Musically, "So Many Roads" has been described as a folk blues which Salon writer Seth Mnookin likens to "[[Bob Dylan|[Bob] Dylan]]'s more straight-ahead efforts", particularly "Knockin' on Heaven's Door". Pitchfork also notes similarities with the Dylan song within the backing vocals occurring at the song's climax. Lyrically, Mnookin describes the song as consisting of "archetypal descriptions of longing and loneliness, mixed with hints of personal and spiritual exploration". Pitchfork characterizes the track as "world-weary and allusion-heavy". Within the lyrics are references to multiple older songs, such as the traditional "K.C. Moan" and Jelly Roll Morton's "Whinin' Boy Blues". Writing for All About Jazz, Doug Collette considers the song to be "particularly poignant (yet ominous)" due to "the nature of [its] reflections on the passage of time". Garcia considered the lyrics to be "Hunter writing from my point of view", commenting that "only a long-term and intimate relationship with a guy as brilliant as Hunter coughs up that kind of result". Band biographer Blair Jackson has been quoted as saying "So Many Roads" "[sounds] as if it had been penned by (or for) some weird troubadour in the autumn of his life".

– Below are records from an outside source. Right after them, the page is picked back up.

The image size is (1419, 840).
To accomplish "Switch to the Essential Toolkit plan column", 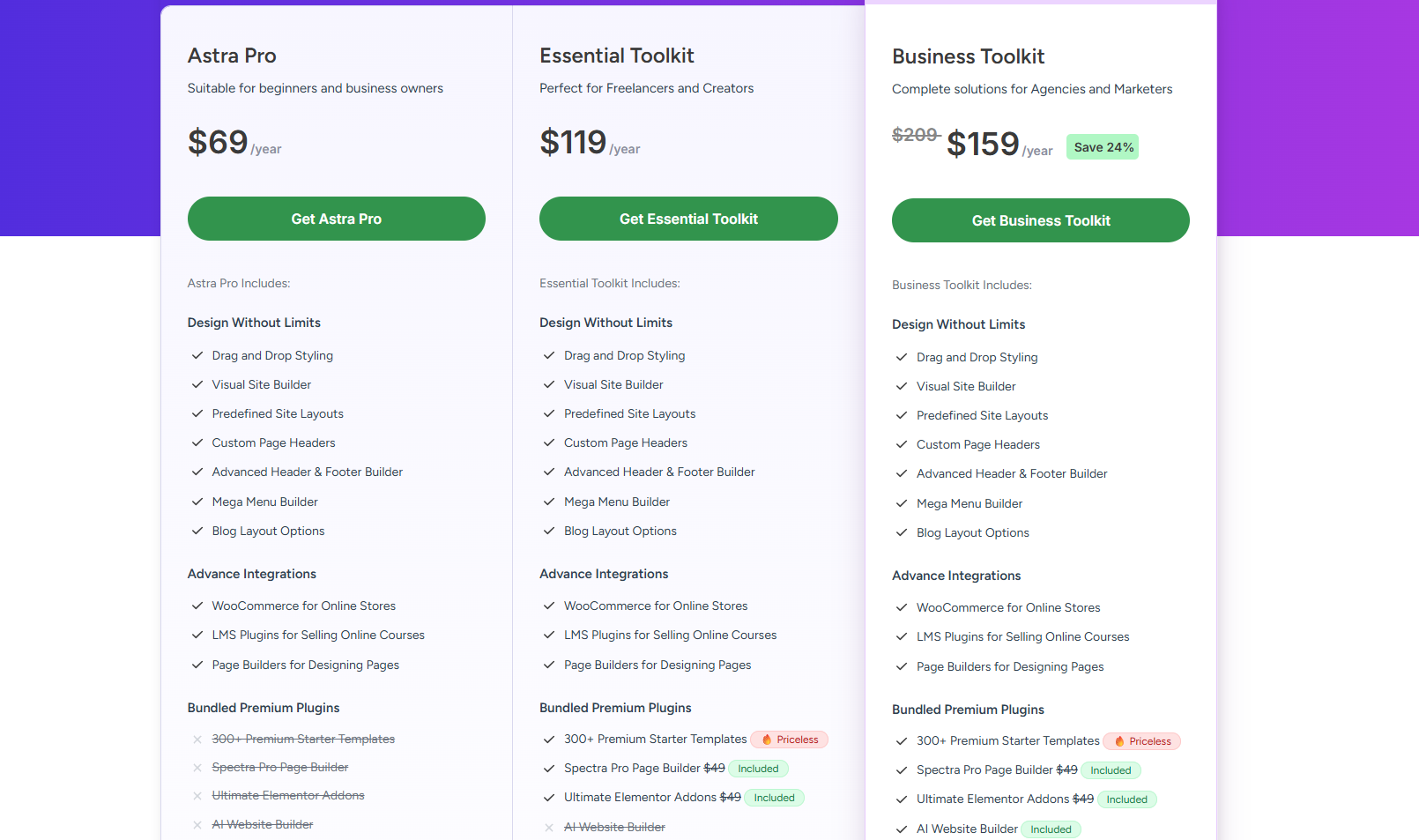I will coord(617,56).
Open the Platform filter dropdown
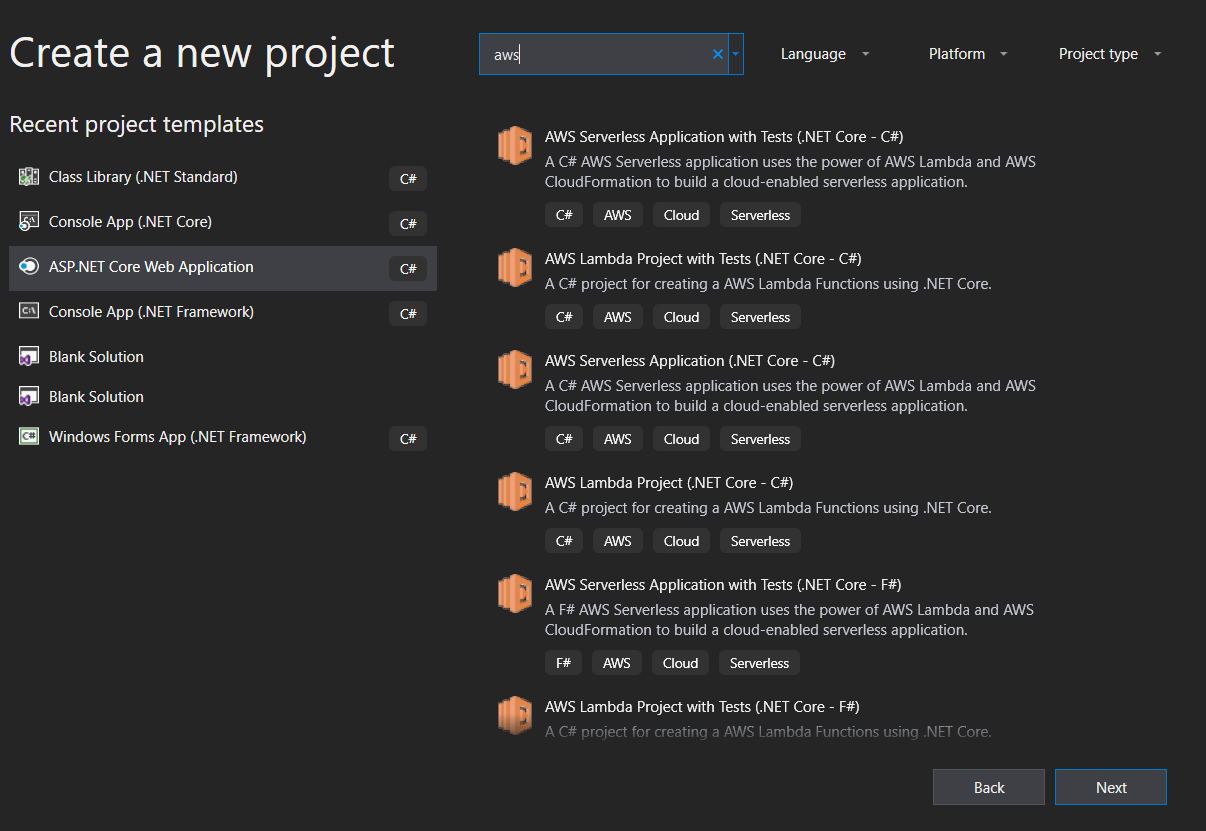This screenshot has height=831, width=1206. click(x=966, y=54)
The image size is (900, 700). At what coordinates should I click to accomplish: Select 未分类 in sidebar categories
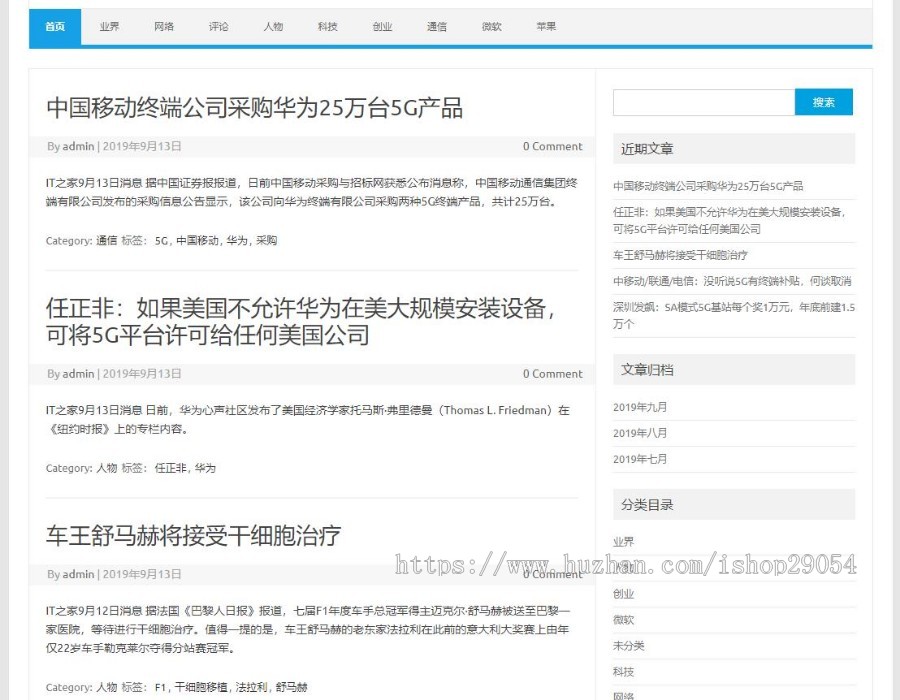tap(628, 646)
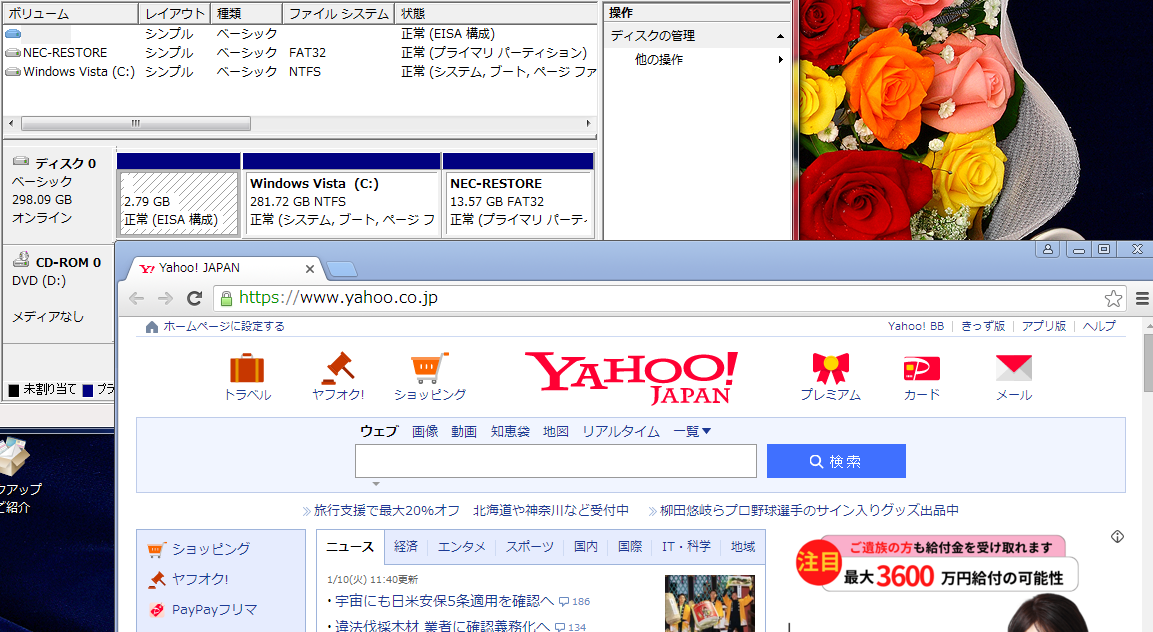Select the Windows Vista (C:) partition block

point(342,202)
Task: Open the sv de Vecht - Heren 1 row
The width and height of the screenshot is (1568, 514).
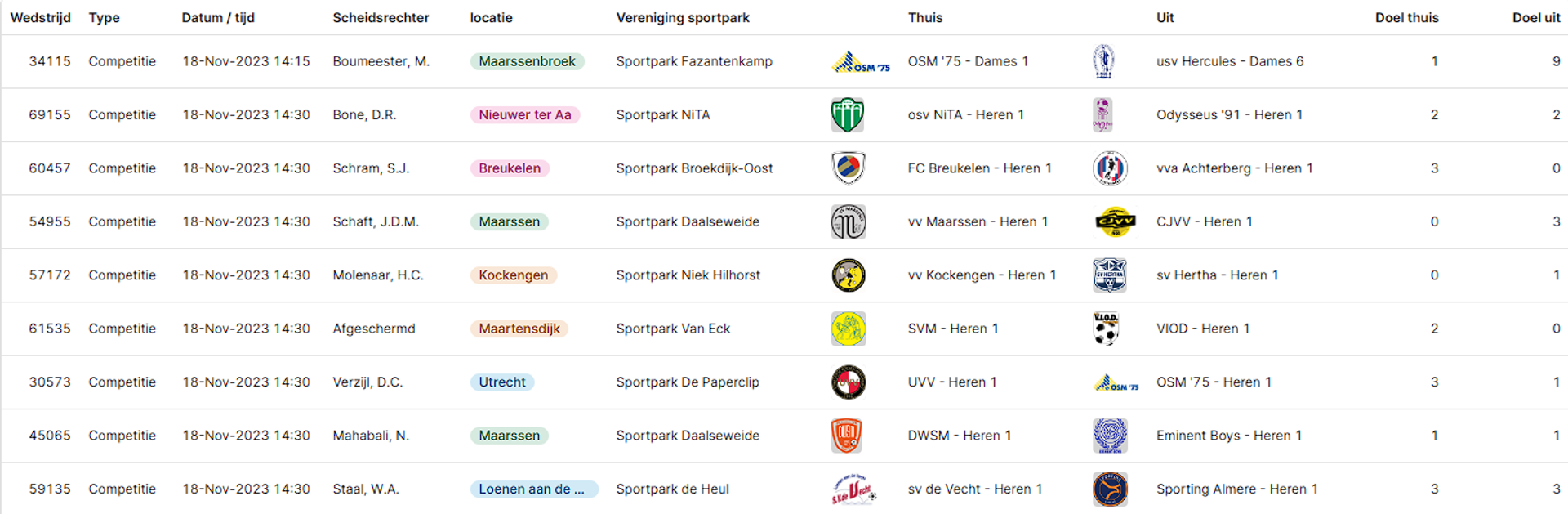Action: click(x=784, y=489)

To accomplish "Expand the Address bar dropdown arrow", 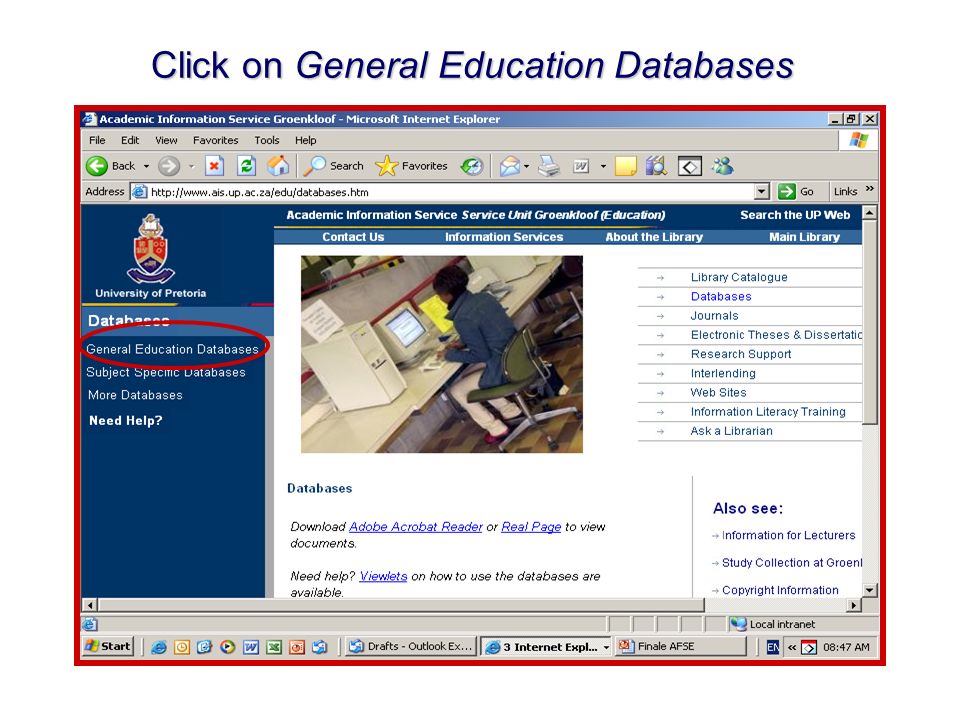I will (x=761, y=192).
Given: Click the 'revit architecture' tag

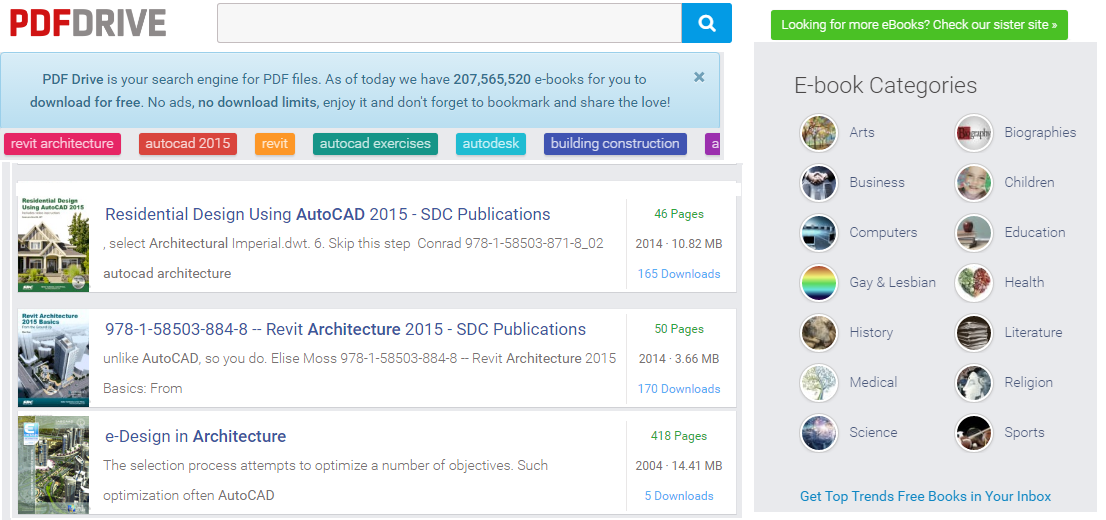Looking at the screenshot, I should [62, 144].
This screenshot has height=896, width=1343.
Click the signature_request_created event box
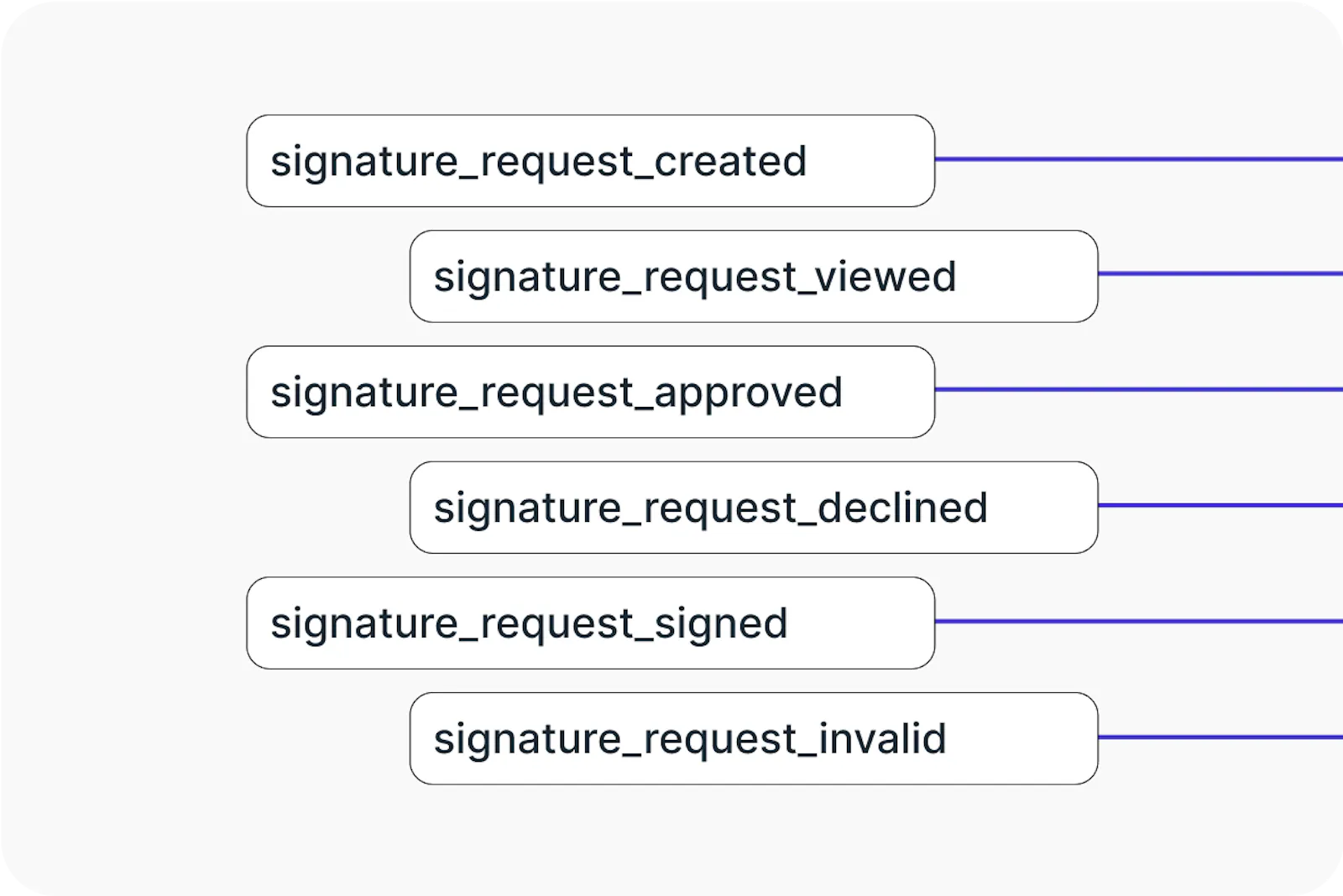pos(590,161)
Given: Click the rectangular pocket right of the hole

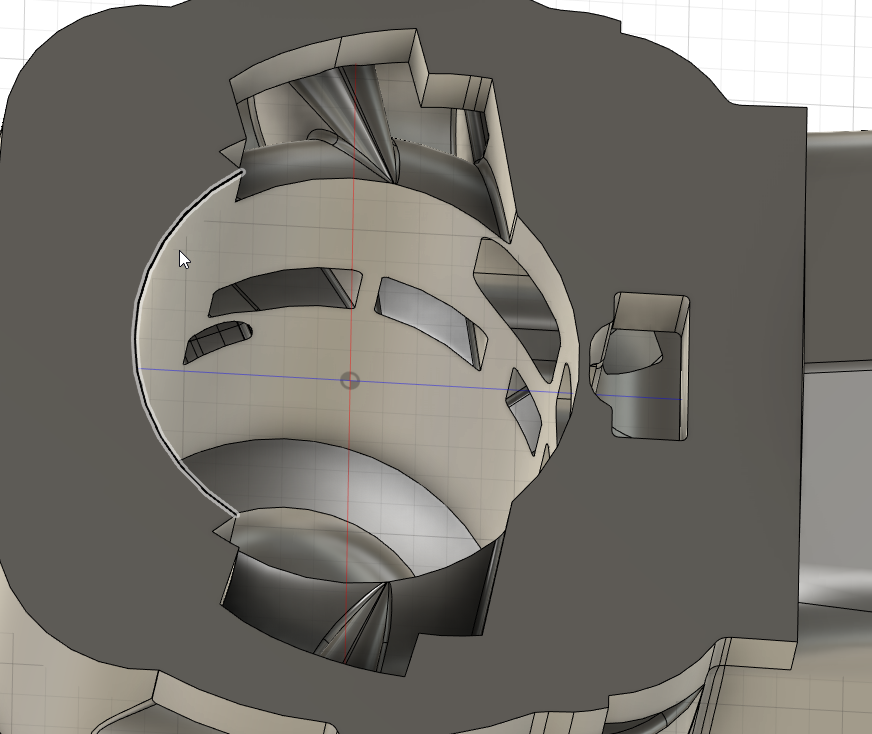Looking at the screenshot, I should (650, 365).
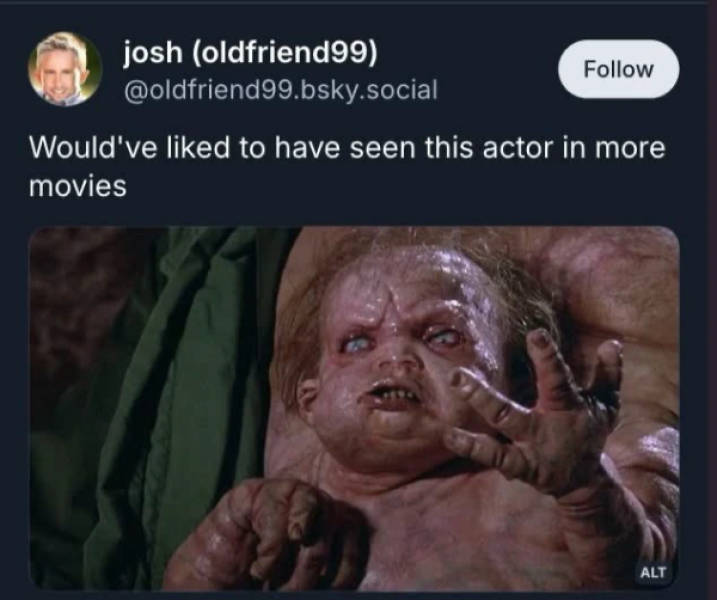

Bassist Phil Lesh considered "So Many Roads" to be a companion of "Days Between", another Garcia–Hunter composition from the same time, in that they both "seem to encompass Jerry's life from a poetic perspective"; he suggested that Hunter wrote the lyrics to each as a "loving tribute" to Garcia. Lesh also felt the song "unfolds like a farewell", with Garcia's "ragged" yet "expressive" voice "embod[ying] the bone-tired acceptance" of the song. Oliver Trager believes the song to be "part of the same musical tapestry of 'Black Muddy River' and 'Built to Last", also noting its lyrical allusions to the Grateful Dead's origins as a jug band, its "Van Morrison-style build up", and thematic similarities to "Truckin", with Trager considering "So Many Roads" to be a latter-day equivalent to that song.

==Reception==

"So Many Roads" has received positive reviews from critics. Pitchfork describes it as a "powerful late career statement", while Rolling Stone Australia included the song on their list of Garcia's 50 greatest songs, placing it at number 40. Collette considers the song to be "arguably [one] of the finest the pair [of Garcia and Hunter] ever composed". The performance from July 9, 1995 has received particular praise. Pitchfork noted the performance as a highlight of a show which is otherwise a "rough listen", stating that Garcia "finds moments of quiet grace in the thicket of the latter-day Dead's clatter, delivering sparkling solos [and] finally leaning into an extended emotional closing chorus". Live for Live Music also praised this rendition, calling it "gorgeous" and "bittersweet" while describing Garcia's vocals as "raw" and "moving". Mnookin considers this performance to be the "emotional cornerstone and an apt metaphor" of the titular box set. However, he is also critical of the decision to edit the track, going as far as to say that "cutting and splicing the Dead, a band whose audience appreciated an honest, genuine effort above everything else, amounts to nothing less than sacrilege, especially when dealing with some of the last music Uncle Jerry ever made in public". In Rolling Stones 2026 list of the 100 best Grateful Dead songs, "So Many Roads" was placed at number 80. Writer Dean Budnick argued that the lack of a polished studio version, and the fact that "almost every live version is flawed", kept the song from becoming "one of the band’s biggest and greatest hits". However, he felt that ultimately, the song "transcends its imperfections" and lead to some of Garcia's most "earnest" and "vulnerabl[e]" vocal performances.